Prime Minister Nawaz Sharif offered industrialists a rare chance to whiten their black money on Thursday, saying his government would not ask their source of income on a minimum of Rs10 million investment.
Pakistan Muslim League-Nawaz (PML-N) had vehemently opposed a similar amnesty scheme when the previous Pakistan Peoples Party (PPP) government offered it.
Living up to its reputation of being a business-friendly government, Nawaz unveiled a comprehensive lucrative package in the PM Office to appease the country’s business tycoons. It includes waiver of penalties, special privileges and protection from taxmen’s access to bank accounts of taxpayers.
“Investment of a minimum Rs10 million in new industrial projects and expansion (of existing businesses) will be immune from any probe and scrutiny,” said the premier, addressing a gathering of the country’s top businessmen.
However, the government has linked the exemption from scrutiny with job creation. The exemption facility will not be available to investment in sectors like arms and ammunition, fertilisers, sugar, cigarettes, cement, among others.
Anything that brings investment in productive sectors of economy should be welcomed and the PPP would not oppose the scheme only because it has been announced by the PML-N, said Naveed Qamar, the PPP’s senior leader. He said when his party tried to introduce the investment amnesty scheme, the PML-N chose to play politics. “The PPP will not play to the gallery and will support the scheme unless it finds something seriously wrong with it”, he said.
It was the third amnesty scheme that the PML-N offered to its traditional voters since the party first came into power. In 1991, the PML-N had offered amnesty on amounts received on encashment of US dollars Bearer Certificates. In 1998, the party had exempted Special US dollars Bearer Certificates from levies.

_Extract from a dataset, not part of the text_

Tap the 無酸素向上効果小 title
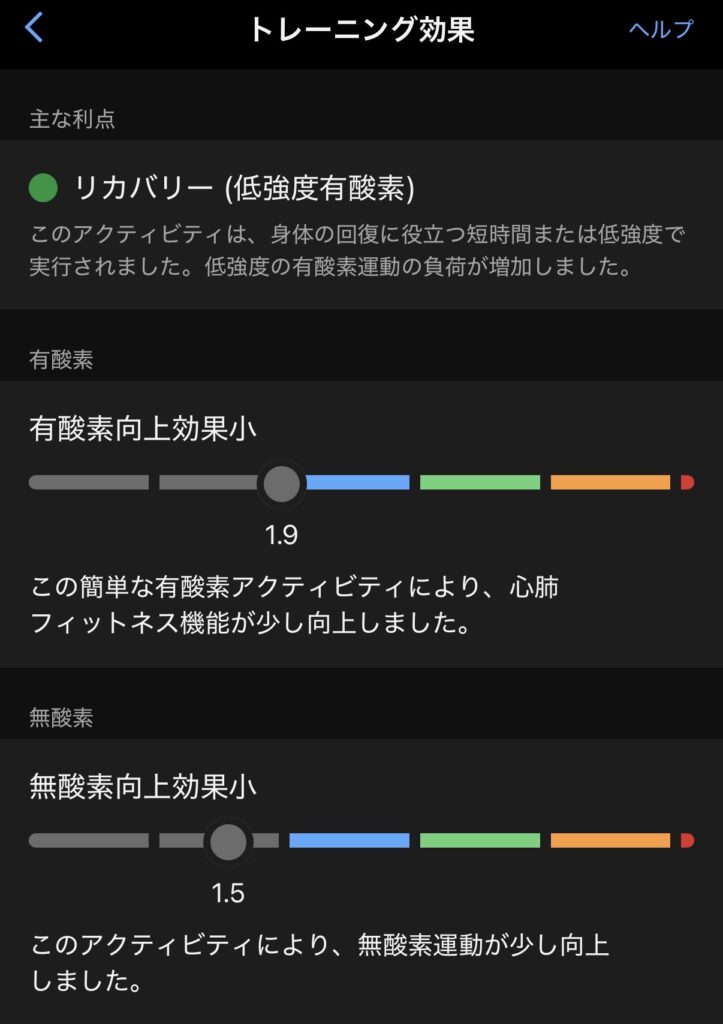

PM Nawaz said the package was the beginning of investment promotion and growth. He explained that immunity from scrutiny of source of income would not be available to proceeds of crimes, drugs and terrorism.
However, Dr Ikramul Haq, an expert in narco-terrorism and the global heroin economy, disagreed with this explanation. The caveat that exemption from asking questions will not be given on proceeds from laundering, terrorism and narcotics becomes meaningless when the basic principle of the amnesty scheme is that no question will be asked about the source of income, he maintained.
The European Union, IMF and Financial Action Task Force (FATF) will now raise serious questions about the country’s efforts to curb laundering and terrorism financing, said Dr Haq. “Before announcing, the government should have debated the amnesty scheme in parliament.”
The difference between the PPP’s and the new scheme is that this government has offered amnesty only on investments made in the productive sector of the economy, said Federal Board of Revenue chairman Tariq Bajwa, while talking to The Express Tribune.
Tax experts are skeptical about the government’s efforts of broadening of extremely narrow tax base and enhancing revenues, as the ruling party has so far failed to stand up against unending demands of industrialists and traders.
Published in The Express Tribune, November 29th, 2013.